Elle m’a promis d’être là. Elle pourra peut-être nous faire un témoignage et une analyse des raisons de sa philosophie.

Je propose à chacun de présenter une ou deux de ses pensées négatives, d’en expliquer les raisons et de nous dire s’il parvient à la surmonter.

Maintenant, place à la championne !

Témoignage

 Relation avec moi-même

Quand j’ai une douleur physique dans mon corps, je n’en vois pas la guérison.

Quand tout va bien je trouve que cela n’est pas normal, que cela ne va pas durer.

Quand j’entends des personnes que je fréquente critiquer d’autres personnes je me dis que c’est ce qu’ils doivent dire et penser de moi.

Je me sens responsable de la mort de ma mère et, pour moi, cette conviction est justifiée (à détailler en séance si besoin)

Quand je ne vais pas trop mal dans ma tête et dans mon corps, je repense à ma mère et cela me rend mal.

J’ai peur quand j’entreprends quelque chose que cela se passe mal.

Quand je mange un aliment que je suis supposé ne pas digérer, je pense que cela va me faire mal avant de le manger.

Quand je prends une décision, ou fait un choix, je pense toujours que j’ai pris la mauvaise décision ou le mauvais choix à l’avance, avant de réaliser l’action.

Relation avec mon mari

Je pense que mon mari me reproche toujours ce qu’il fait pour moi, me faire plaisir (c’est ce qu’il fait)

Je pense que mon mari ne veut pas que je fasse une action avec lui, il provoque une dispute. Ainsi statut quo.
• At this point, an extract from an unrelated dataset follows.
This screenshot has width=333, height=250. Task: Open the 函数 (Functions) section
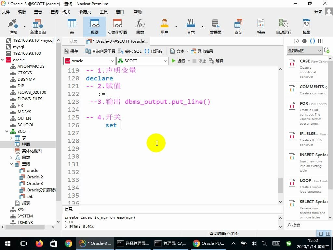(140, 26)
Avec mon mari, quand on passe des moments agréables, je me demande qu’est ce qu’il va bien pouvoir trouver pour gâcher cela.
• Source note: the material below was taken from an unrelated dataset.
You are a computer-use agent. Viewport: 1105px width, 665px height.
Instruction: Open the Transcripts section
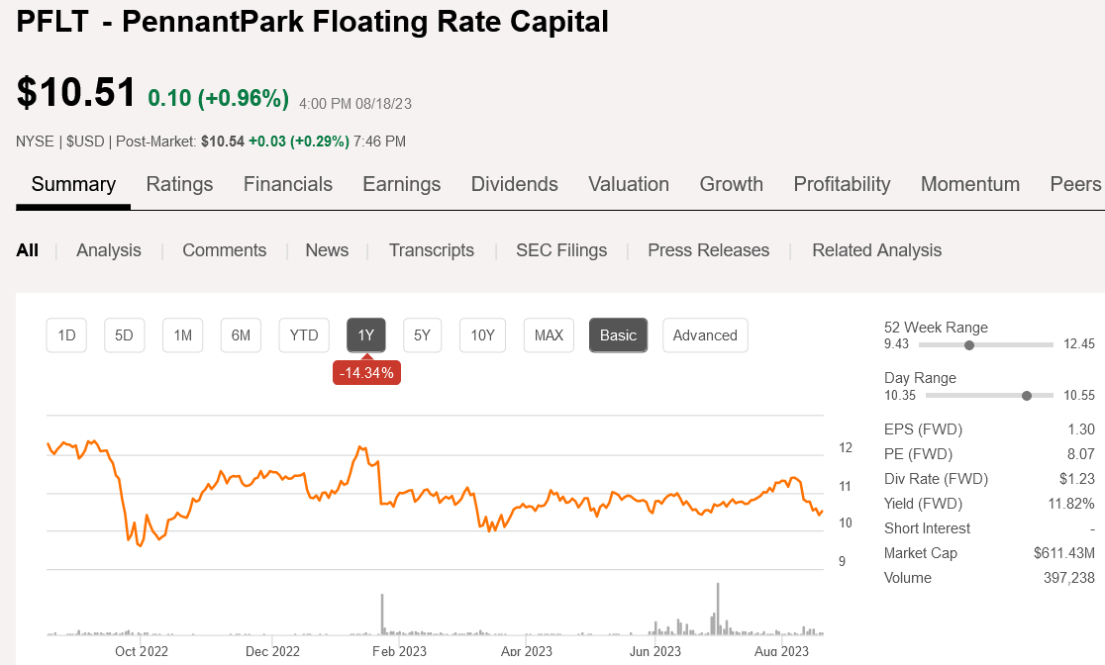432,250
PS : on n’a pas un seul jour sans qu’il me cherche querelle sans raison valable.

Quand je fais quelque chose sans mon mari, il me dit toujours : « Fais attention de ne pas te faire mal », ou quelque chose dans ce sens. Cela m’induit une peur.

Mon constat à ma relecture 

Ce que je viens d’énoncer, en fait pour moi ce ne sont pas forcément des pensées négatives.
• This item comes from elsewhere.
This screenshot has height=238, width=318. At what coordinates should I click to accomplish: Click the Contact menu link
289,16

En fait elles découlent du contexte dans lequel je vis, j’ai vécu (famille : parents, mari, il me fait des colères, des caprices chaque fois qu’il ne va pas bien ou que les choses ne se passent pas comme il le voudrait). J’ai été harcelée au travail au point d’y mettre légalement fin.

J’ai vécu l’insécurité dés l’enfance (à détailler en séance si besoin)

Pour moi je n’ai pas de pensées négatives, mais mon attitude fait de moi une victime.

→ Anecdote racontée, arrivée avec mon mari afin de montrer les situations que je n’arrive pas à gérer.

Mon mari se gare devant un panneau de sens interdit de stationner, avant de faire une balade en montagne à la journée, je le lui fais remarquer et demande qu’il déplace la voiture. Il ne manque pas de places autorisées libres. Il ne veut pas. J’insiste. Alors il dit que si je continue on ne fait rien de la journée, ou que je parte seule. Je veux déplacer la voiture, il ne veut pas me laisser faire. Dispute. Enfin après un certain temps, il déplace en colère la voiture et on part se balader.

HG : Ce témoignage ne manque pas d’intérêt. Que signifie-t-il ? La patiente a été culpabilisée dans l’enfance par sa mère qui a pu, ainsi, exercer une relation d’emprise, lourde d’effets pervers. Ainsi, à l’âge adulte, la patiente a recherché et a trouvé une relation qui la fait souffrir. Cette relation remplace l’ancienne relation d’emprise masochiste. Dans la mesure où il existe une problématique de lien insécurisant, La patiente construit ses relations sur ce mode, masochiste mais aussi un peu sadique, pour que le lien soit le plus insatisfaisant possible. Qui plus est, elle a intégré la malveillance sur le mode somatique. Sa mère avait aussi beaucoup de maladies somatiques. Son corps ne cesse de lui renvoyer des douleurs et des malaises à des endroits assez variés et changeants. La patiente n’a pas guéri de son enfance. Elle serait perdue dans une relation détendue et gratifiante.